The Department was aware of each of the incidents cited by the OSA and took action to ensure the safety and well-being of the child(ren) involved. As discussed with the OSA, every incident needs to be examined on a case-by-case basis to determine which rise to the level of a “critical incident.” Without reviewing the specific details of the case, it is impossible to determine whether an incident is a critical incident or not. DCF Central Office reviewed the details and case documentation for each of the 40 incidents cited and believes it reported appropriately the required critical incidents to the Office of the Child Advocate. DCF reviewed our findings with the OSA for each of the incidents in question. As a further step, DCF will review each incident with the Office of the Child Advocate to ensure our interpretation of critical incidents was appropriate based upon the details of each incident.

In addition, OCA gave us a written response regarding critical incidents:

The issue of Critical Incident reporting is one that [OCA] is continuing to work on with the child serving agencies, including the Department of Children and Families. As your report highlights, it is complicated and insuring consistency in reporting is a goal of this office.
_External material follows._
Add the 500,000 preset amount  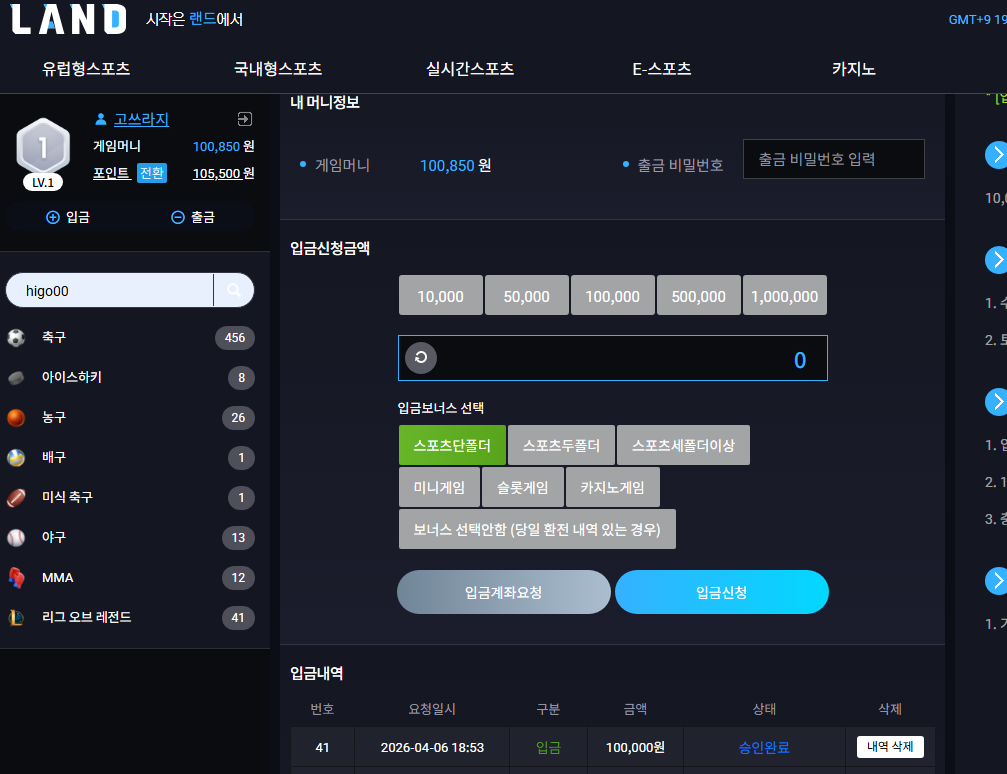(x=699, y=295)
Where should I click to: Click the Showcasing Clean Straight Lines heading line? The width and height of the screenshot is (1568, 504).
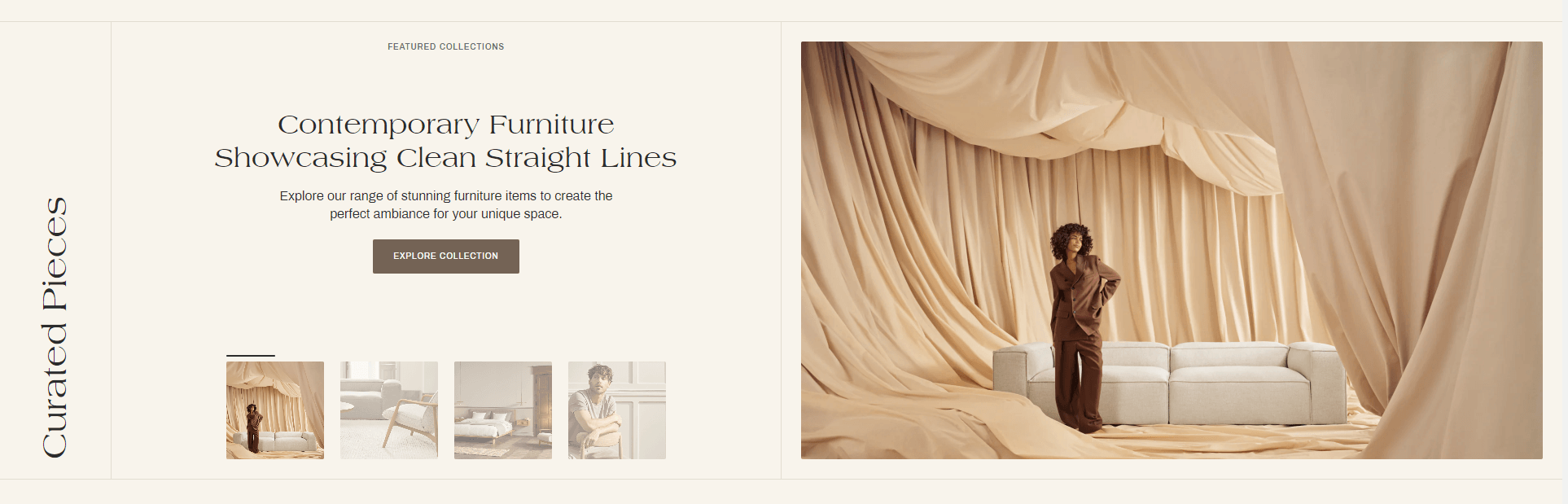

In the explanation of Critical Incidents, the draft audit states that a “near fatality” can only be designated as such by a hospital staff member and the life threatening condition is a result of physical abuse, sexual abuse or neglect. The Department of Children and Families has adopted the [Child Abuse Prevention and Treatment Act] definition as its guide in determining a “near fatality.” The Office of the Child Advocate has the statutory authority to define “critical incidents,” and we will continue to refine the circumstances where we would expect to be notified if a child receiving services from any state agency were to suffer a near fatality, regardless of the cause of the injury or medical determination.

We will continue to work with the Commonwealth’s child serving agencies to ensure that the expectations of the OCA are clear and that the agencies are complying with those expectations.

Auditor’s Reply

We acknowledge that the investigations conducted by DCF are a critical component of the Commonwealth’s system of ensuring child safety. However, we cannot minimize the importance of DCF making sure that it reports all critical incidents to OCA. It is OCA’s responsibility to monitor the actions DCF takes to address all cases of child abuse and/or neglect to ensure that DCF effectively meets its own responsibilities in this area. Without complete critical incident information, OCA cannot effectively meet its mission of ensuring that every child involved with state agencies in Massachusetts is protected from harm and receives quality services.

Further, contrary to DCF’s assertion, it did not appropriately report critical incidents to OCA in all cases in which it was required. As stated in our report, we shared information about the 40 cited incidents with OCA, which has the statutory authority to define “critical incident,” and OCA stated that it believed at least 16 of the 40 incidents were serious enough to be considered critical incidents. Although we do not dispute that DCF may have taken the actions it deemed necessary to ensure the safety of the children in question, informing OCA of all critical incidents is a key component to this child safety process.

Based on its response, DCF is taking measures to address our concerns in this area.

7. According to DCF’s Guidelines for Reporting Critical Incidents to Central Office, “A Central Office Alert is any situation, which is NOT a child fatality or near fatality, that may draw the attention of the media and/or requires that the Deputy Commissioner and the Director of Public Relations be informed of the situation.”